Андромеда — страница 20 из 53

Мингю садится на корточки и яростно кашляет, не позволяя себе отстранить руку с натянутым рукавом рубашки. Горло жжет, грудь жжет еще сильнее, и это такая пытка – пытаться выкашлять из себя жизнь, которая в тебе, оказывается, есть.

Приступ сходит на нет так же резко, как и начался, и спустя несколько долгих секунд Мингю смотрит на рукав рубашки, который заляпан кровью. Прикрывает глаза на секунду, а затем аккуратно складывает рисунки, после задвигая ящик обратно. И идет в ванную застирывать рубашку.

– Ты не собрал вещи? – Чонхо заглядывает в ванную, а Мингю застывает, как белка в парке, которой показали орешек, но подбегать слишком страшно.

– Я, мм, я сейчас. – Он выжимает рубашку, встряхивает пару раз и хочет выйти из ванной, но Чонхо делает это первым с тяжелым вздохом.

А потом собирает вещи Мингю сам. Не то чтобы там уж так много надо собирать, но рюкзак все равно оказывается полным, а сам Мингю не понимает, как умудрился обзавестись всеми этими вещами и когда они успели стать его собственными.

– Ты, ну, – он мнется немного, – матери позвонил?

– Вчера. – Чонхо застегивает свой рюкзак и легко улыбается. – Она нас встретит на вокзале.

– И все хорошо?

– И все хорошо.

На Сеульском вокзале Куки начинает нервничать и жаться к его ногам, поэтому на платформе Мингю поднимает его на руки. Кряхтит так, будто собирается умереть от его тяжести, но все равно держит, на что пес благодарно скулит и кладет морду на его плечо. Чонхо стоит рядом, чешет Куки за ухом и тянет губы в улыбке.

– Ты знаешь, – осторожно начинает Мингю, когда они садятся на свои места в только что прибывшем поезде, – я, кажется, понял, что означает послание из зеркала.

Чонхо слишком очевидно напрягается. Быстро стреляет глазами в его сторону и нервно ведет плечами.

– И что же?

– В первой строчке говорится про время нашего рождения и самый тяжелый момент в жизни. Не про него даже, а про то, в каких условиях он происходил. Я родился в 1:13 ночи, не удивлюсь, если твой Мингю тоже. – Он тянет руку вниз, чтобы погладить корги, который прижался к его ногам. – А в самый темный эпизод моей жизни шел дождь.
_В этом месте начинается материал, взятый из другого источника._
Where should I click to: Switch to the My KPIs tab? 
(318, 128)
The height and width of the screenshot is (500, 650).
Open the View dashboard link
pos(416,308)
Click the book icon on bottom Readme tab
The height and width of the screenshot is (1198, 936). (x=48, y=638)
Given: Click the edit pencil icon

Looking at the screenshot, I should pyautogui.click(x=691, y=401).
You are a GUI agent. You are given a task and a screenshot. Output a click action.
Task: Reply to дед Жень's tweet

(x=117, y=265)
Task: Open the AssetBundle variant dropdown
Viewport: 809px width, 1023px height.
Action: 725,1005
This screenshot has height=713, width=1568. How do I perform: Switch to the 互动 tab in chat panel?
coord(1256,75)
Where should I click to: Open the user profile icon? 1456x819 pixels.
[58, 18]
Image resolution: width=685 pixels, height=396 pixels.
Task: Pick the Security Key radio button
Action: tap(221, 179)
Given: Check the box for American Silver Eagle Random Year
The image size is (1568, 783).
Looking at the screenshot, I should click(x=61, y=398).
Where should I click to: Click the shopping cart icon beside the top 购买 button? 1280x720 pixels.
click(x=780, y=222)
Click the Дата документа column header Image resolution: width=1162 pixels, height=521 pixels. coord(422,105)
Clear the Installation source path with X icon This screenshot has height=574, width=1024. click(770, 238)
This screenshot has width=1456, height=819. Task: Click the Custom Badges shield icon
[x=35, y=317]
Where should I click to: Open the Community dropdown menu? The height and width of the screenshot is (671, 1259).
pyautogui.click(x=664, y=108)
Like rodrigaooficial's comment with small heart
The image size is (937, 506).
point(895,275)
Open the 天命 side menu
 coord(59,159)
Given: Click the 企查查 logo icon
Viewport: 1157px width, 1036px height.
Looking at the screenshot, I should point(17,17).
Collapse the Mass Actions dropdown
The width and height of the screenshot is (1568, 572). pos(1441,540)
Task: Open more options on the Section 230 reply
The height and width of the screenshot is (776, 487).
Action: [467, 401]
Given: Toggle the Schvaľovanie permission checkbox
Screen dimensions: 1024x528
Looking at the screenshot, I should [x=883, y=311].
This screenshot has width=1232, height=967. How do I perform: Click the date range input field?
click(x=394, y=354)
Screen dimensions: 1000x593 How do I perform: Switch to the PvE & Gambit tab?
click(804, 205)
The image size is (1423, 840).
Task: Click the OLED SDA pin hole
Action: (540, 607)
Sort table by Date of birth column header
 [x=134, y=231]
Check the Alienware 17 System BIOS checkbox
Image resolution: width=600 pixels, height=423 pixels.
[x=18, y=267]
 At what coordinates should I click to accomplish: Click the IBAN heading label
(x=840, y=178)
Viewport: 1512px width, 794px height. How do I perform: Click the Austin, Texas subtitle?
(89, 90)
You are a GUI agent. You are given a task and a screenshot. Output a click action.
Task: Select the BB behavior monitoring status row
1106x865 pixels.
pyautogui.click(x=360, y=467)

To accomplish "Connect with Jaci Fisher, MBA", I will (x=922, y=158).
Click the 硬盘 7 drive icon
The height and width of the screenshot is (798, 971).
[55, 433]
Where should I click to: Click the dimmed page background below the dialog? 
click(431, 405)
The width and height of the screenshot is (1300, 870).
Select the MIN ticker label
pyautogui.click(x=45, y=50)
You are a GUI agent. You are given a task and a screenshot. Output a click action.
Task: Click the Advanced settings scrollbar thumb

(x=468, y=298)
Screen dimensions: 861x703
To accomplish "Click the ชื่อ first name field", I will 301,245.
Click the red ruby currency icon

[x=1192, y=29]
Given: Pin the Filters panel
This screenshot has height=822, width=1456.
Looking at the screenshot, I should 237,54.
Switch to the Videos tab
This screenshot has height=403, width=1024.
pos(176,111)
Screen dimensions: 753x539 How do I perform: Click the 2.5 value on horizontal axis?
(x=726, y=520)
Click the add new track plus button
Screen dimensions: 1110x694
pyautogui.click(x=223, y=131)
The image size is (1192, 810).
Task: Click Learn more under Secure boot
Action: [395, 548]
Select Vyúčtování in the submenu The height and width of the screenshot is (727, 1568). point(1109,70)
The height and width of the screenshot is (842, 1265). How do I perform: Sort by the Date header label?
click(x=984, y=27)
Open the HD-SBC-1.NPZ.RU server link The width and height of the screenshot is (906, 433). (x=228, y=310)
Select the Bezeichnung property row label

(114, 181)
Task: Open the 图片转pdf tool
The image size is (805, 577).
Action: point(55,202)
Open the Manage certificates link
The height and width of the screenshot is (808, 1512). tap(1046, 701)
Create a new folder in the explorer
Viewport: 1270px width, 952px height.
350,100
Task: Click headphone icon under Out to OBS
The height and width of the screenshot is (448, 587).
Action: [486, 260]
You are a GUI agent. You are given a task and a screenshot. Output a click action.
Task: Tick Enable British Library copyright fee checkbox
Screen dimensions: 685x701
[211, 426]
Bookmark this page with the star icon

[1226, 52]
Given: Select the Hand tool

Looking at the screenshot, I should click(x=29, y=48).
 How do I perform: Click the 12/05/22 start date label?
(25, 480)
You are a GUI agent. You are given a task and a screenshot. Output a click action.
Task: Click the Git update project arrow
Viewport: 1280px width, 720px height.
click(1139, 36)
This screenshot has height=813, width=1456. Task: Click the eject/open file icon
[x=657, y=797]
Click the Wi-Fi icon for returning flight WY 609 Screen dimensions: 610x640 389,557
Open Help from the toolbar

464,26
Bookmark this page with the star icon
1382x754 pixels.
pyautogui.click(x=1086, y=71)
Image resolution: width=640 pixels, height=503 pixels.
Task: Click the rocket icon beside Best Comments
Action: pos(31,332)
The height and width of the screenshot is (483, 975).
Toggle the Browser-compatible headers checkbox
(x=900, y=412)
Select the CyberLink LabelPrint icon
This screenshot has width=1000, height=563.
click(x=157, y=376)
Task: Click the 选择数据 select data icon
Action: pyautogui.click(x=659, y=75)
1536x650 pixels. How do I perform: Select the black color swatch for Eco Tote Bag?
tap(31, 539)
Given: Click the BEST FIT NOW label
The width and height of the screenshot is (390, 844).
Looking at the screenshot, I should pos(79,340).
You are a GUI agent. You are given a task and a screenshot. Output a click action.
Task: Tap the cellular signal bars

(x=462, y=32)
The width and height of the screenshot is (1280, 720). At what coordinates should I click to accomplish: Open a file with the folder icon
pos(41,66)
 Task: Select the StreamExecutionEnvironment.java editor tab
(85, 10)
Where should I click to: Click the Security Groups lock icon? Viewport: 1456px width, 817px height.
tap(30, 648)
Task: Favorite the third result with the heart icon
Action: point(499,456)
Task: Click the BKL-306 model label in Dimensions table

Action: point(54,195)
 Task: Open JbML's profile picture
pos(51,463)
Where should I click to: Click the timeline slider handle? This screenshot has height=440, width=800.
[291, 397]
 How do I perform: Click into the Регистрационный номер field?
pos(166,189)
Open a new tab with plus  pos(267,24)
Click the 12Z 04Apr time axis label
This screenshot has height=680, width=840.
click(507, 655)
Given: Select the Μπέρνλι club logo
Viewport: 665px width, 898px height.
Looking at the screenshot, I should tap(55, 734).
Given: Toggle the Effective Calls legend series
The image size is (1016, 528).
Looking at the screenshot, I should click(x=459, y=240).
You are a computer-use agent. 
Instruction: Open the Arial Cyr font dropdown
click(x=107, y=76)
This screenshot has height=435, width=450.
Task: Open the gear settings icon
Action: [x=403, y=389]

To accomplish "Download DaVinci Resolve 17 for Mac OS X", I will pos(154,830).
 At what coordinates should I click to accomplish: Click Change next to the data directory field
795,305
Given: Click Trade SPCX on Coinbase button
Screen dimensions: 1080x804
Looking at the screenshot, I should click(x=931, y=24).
И было лето. Тогда я… Тогда я был на волоске от того, чтобы все закончить, – негромко заканчивает он.

Чонхо резко поворачивается к нему.

– Что значит закончить?

– То и значит. – Мингю поджимает губы, а затем издает нервный смешок, переводя взгляд в окно. – С крыши сигануть хотел. Это было спустя пару дней после того, как бабушка умерла.

На его плечо опускается чужая голова.

– Почему ты не?..

– Тэён.

По запястью скользит рука; Мингю берут за руку и переплетают пальцы, крепко сжимая и заставляя его по-доброму ухмыльнуться. Сейчас бы еще к Тэёну ревновать.

Поезд трогается, и минут десять они едут в полной тишине, которая не тишина вовсе, а какой-то балаган, потому что школьники из передней части вагона решили поиграть в тупые игры, горланя на весь поезд.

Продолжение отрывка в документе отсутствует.